In conclusion, our insights are deeply grounded in the particular field of haute cuisine. In haute cuisine, creativity is a core stake and manifests in many aspects of work (Bouty & Gomez, 2013, 2015; Stierand, Dörfler, & MacBryde, 2014). Chefs play a key role, keep the whole creative process under control, and claim their distinctive creative identity. As a matter of fact, haute cuisine provides a particularly rich context to identify Directing as creative leadership. In other creative industries where creative identity claims are not as strong, Directing may not be as important as the other two creative leadership practices, or may simply not be as visible, and the balance between enabling, orientating, and complying may also differ. For example, enabling may be open to a greater number of actors in the organization, whereas in haute cuisine it is fully controlled by the chef. The way the practices are materialized into specific activities may also well differ.
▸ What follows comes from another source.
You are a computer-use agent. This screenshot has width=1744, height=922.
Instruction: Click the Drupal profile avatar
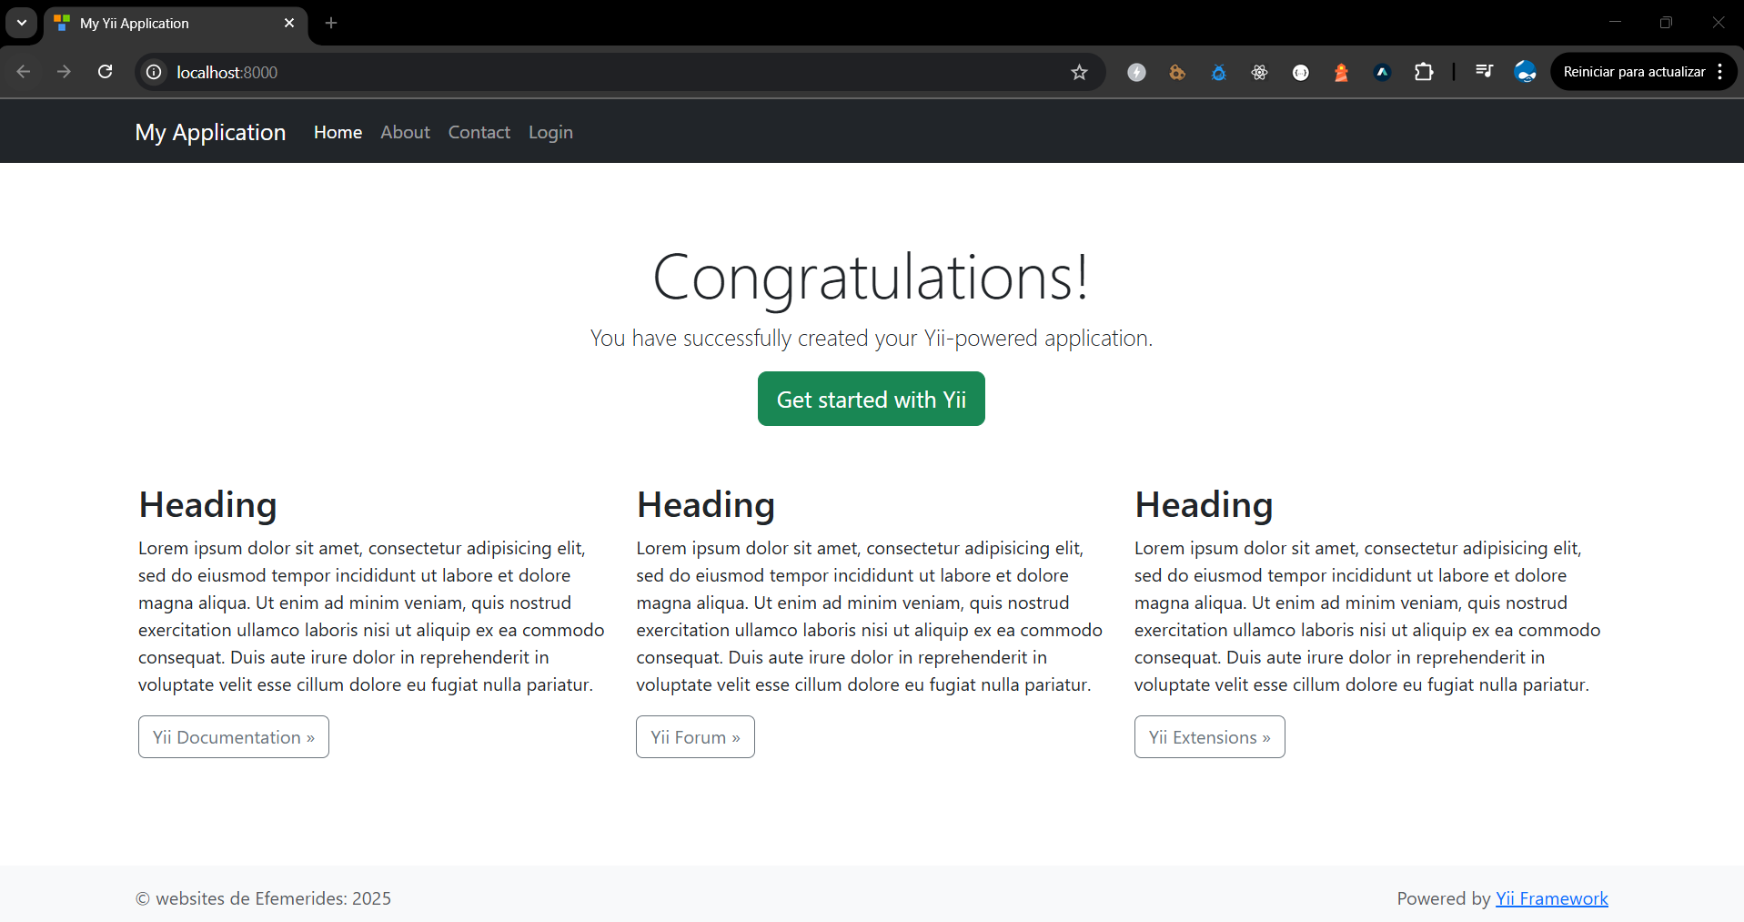point(1525,72)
For example, chefs permanently orientate creativity by intervening directly and continually, whereas in other fields, creative leaders may control as directly but in a discrete manner. Future research will be beneficial to illuminate these nuances. In haute cuisine restaurants, leading creativity as Directing is also particularly salient and, as we outlined earlier, high-end restaurants form an empirical field well suited to investigate this facet of creative leadership. However, how Directing interweaves with other facets of creative leadership—namely, Facilitating and Integrating—remains an open question that further research could fruitfully address, in general, but also with regard to the three specific practices that we highlighted.